The time complexity is O(bits*n)
and the space complexity is O(bits)
.
So with a constant number of bits, the time complexity is O(n)
and the space complexity is O(1)
.
It's also possible to do this using counting sort (with the same time and space complexity).
Create a lookup table (mapping index to offset, can be an array) containing all of the above starting points, which will be used to determine where the next element should go.
Now you loop over the array and swap each element that's out of place to the first spot it can go to, then do the same with each element that we swapped, until the current element is where it belongs.
Increase the relevant element's offset in the lookup table with each step.
Note that it's impossible to swap the same element twice, thus this will be linear time.

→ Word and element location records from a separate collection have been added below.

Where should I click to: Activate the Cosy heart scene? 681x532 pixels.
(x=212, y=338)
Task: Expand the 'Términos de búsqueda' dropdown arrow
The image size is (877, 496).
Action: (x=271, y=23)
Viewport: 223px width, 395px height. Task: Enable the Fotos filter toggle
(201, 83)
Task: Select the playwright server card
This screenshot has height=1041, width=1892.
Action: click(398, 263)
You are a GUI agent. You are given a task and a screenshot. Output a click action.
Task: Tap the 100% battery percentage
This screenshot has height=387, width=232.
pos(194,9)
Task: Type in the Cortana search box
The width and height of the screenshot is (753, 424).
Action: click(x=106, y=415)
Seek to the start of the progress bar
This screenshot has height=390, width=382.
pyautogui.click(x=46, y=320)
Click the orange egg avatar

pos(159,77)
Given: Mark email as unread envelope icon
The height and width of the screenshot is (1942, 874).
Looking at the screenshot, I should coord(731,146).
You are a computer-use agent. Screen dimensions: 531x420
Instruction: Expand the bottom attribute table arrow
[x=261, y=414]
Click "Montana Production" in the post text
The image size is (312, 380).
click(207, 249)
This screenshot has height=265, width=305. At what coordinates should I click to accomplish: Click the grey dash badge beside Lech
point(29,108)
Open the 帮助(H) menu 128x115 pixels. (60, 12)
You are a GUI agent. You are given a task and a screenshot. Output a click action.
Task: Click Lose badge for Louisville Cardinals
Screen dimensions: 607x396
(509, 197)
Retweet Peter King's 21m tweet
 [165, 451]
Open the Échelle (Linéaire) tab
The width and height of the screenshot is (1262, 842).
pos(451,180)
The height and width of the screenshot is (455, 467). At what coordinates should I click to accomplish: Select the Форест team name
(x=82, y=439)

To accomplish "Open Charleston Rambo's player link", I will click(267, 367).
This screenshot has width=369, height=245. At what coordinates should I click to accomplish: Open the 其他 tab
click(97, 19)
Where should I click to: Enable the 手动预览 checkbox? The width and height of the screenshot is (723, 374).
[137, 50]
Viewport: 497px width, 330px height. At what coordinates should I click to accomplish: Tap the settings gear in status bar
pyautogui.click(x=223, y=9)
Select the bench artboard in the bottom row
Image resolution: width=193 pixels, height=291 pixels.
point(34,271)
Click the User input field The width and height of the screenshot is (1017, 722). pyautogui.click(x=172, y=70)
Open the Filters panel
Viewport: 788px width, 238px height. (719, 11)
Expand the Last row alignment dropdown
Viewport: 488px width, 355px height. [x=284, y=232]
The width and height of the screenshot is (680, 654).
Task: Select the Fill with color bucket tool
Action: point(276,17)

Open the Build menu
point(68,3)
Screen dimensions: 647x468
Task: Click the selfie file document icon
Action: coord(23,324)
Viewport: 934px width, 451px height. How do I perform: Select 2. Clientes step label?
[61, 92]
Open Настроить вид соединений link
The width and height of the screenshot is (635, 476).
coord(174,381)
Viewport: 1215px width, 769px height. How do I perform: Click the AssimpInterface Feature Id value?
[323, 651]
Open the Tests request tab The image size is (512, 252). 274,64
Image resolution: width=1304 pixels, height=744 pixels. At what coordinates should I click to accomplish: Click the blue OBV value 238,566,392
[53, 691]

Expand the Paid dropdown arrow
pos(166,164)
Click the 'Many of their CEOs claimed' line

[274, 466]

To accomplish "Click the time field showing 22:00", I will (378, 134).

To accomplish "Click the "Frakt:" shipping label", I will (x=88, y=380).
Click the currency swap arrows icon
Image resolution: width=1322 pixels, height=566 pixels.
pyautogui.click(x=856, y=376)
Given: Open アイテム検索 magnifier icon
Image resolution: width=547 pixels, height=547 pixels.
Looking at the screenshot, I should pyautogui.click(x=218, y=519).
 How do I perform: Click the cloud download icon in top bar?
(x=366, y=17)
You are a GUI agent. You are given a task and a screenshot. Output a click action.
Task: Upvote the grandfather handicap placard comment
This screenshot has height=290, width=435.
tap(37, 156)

That all sounds very confusing, so here's an example:
4 5 3 1 2 3 4 4 1 5 4 3 2 3
// counts:
1: 2, 2: 2, 3: 4, 4: 4, 5: 2
// the starting points (offsets) based on the counts:
1 at position 0
2 at position (offset of 1)+(count of 1) = 0+2 = 2
3 at position (offset of 2)+(count of 2) = 2+2 = 4
4 at position (offset of 3)+(count of 3) = 4+4 = 8
5 at position (offset of 4)+(count of 4) = 8+4 = 12
// sorting:
4 5 3 1 2 3 4 4 1 5 4 3 2 3 // out of place, swap with offsets[4] = 8 (offsets[4]++)
^
1 5 3 1 2 3 4 4 4 5 4 3 2 3 // in correct position, moving on (offsets[1]++)
^
1 5 3 1 2 3 4 4 4 5 4 3 2 3 // swap with offsets[5] = 12 (offsets[5]++)
^
1 2 3 1 2 3 4 4 4 5 4 3 5 3 // swap with offsets[2] = 2 (offsets[2]++)
^
1 3 2 1 2 3 4 4 4 5 4 3 5 3 // swap with offsets[3] = 4 (offsets[3]++)
^
1 2 2 1 3 3 4 4 4 5 4 3 5 3 // swap with offsets[2] = 3 (offsets[2]++)
^
1 1 2 2 3 3 4 4 4 5 4 3 5 3 // in correct position, moving on (offsets[1]++)
^
1 1 2 2 3 3 4 4 4 5 4 3 5 3 // in correct position, moving on (offsets[2]++)
^
You get the idea...
Note that the size of the count table and the lookup table are O(max value)
, which is O(1)
if each number contains a fixed number of bits.
And you do a constant amount of work for each element, so that's O(n)
time.